A la segunda cuestión, la señora Juez doctora Soláns dijo:
En virtud del resultado arrojado por la votación a la primera cuestión, corresponde a) reducir la indemnización fijada a favor de Flavio Gonzalo Mansueto a la suma de PESOS CIENTO SESENTA Y UN MIL DOSCIENTOS ($ 161.200) con más los intereses calculados a la tasa pasiva más alta fijada por el Banco de la Provincia de Buenos Aires en sus depósitos a treinta (30) días, vigente al inicio de cada uno de los períodos comprendidos desde la fecha del hecho dañoso hasta el día de su efectivo pago (arts. 622 y 623, Código Civil de Vélez Sarsfield; 7 y 768, inc. «c», Código Civil y Comercial de la Nación; 7 y 10, ley 23.928 y modif.; SCBA CAUSA 119.176, «Cabrera, Pablo David c/ Ferrari, Adrián Rubén s/ daños y perjuicios» sentencia del 15/06/2016), b) establecer que resulta aplicable al caso la ley 12.836 y que a sus disposiciones deberá adecuarse el cálculo de intereses; c) confirmar la sentencia en todo lo demás que decide y ha sido materia de agravio. Las costas devengadas ante la Alzada se imponen a la parte demandada sustancialmente vencida (arts. 68 del CPCC), difiriendo la regulación de honorarios para el momento procesal oportuno (art. 31 ley 8904).

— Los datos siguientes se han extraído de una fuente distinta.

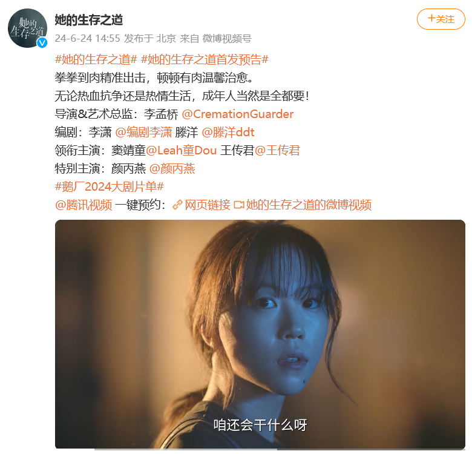Click the blue verified badge on avatar
The width and height of the screenshot is (472, 454).
click(x=42, y=43)
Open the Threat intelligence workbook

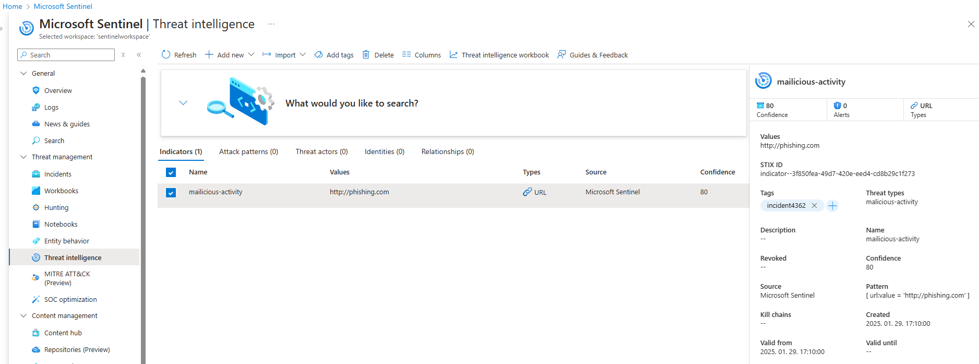tap(499, 55)
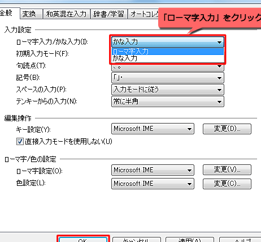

El señor Juez doctor Krause por los mismos fundamentos votó en igual sentido.
Con lo que terminó el Acuerdo, dictándose la siguiente:
POR ELLO, en virtud de las conclusiones obtenidas en el Acuerdo que antecede y de los fundamentos expuestos en el mismo, a) se reduce la indemnización fijada a favor de Flavio Gonzalo Mansueto a la suma de PESOS CIENTO SESENTA Y UN MIL DOSCIENTOS ($ 161.200) con más los intereses calculados a la tasa pasiva más alta fijada por el Banco de la Provincia de Buenos Aires en sus depósitos a treinta (30) días, vigente al inicio de cada uno de los períodos comprendidos desde la fecha del hecho dañoso hasta el día de su efectivo pago (arts. 622 y 623, Código Civil de Vélez Sarsfield; 7 y 768, inc. «c», Código Civil y Comercial de la Nación; 7 y 10, ley 23.928 y modif.; SCBA CAUSA 119.176, «Cabrera, Pablo David c/ Ferrari, Adrián Rubén s/ daños y perjuicios» sentencia del 15/06/2016), b) se establece que resulta aplicable al caso la ley 12.836 y que a sus disposiciones deberá adecuarse el cálculo de intereses; c) se confirma la sentencia en todo lo demás que decide y ha sido materia de agravio. Las costas devengadas ante la Alzada se imponen a la parte demandada sustancialmente vencida (arts. 68 del CPCC), difiriendo la regulación de honorarios para el momento procesal oportuno (art. 31 ley 8904).
Regístrese, notifíquese y devuélvase.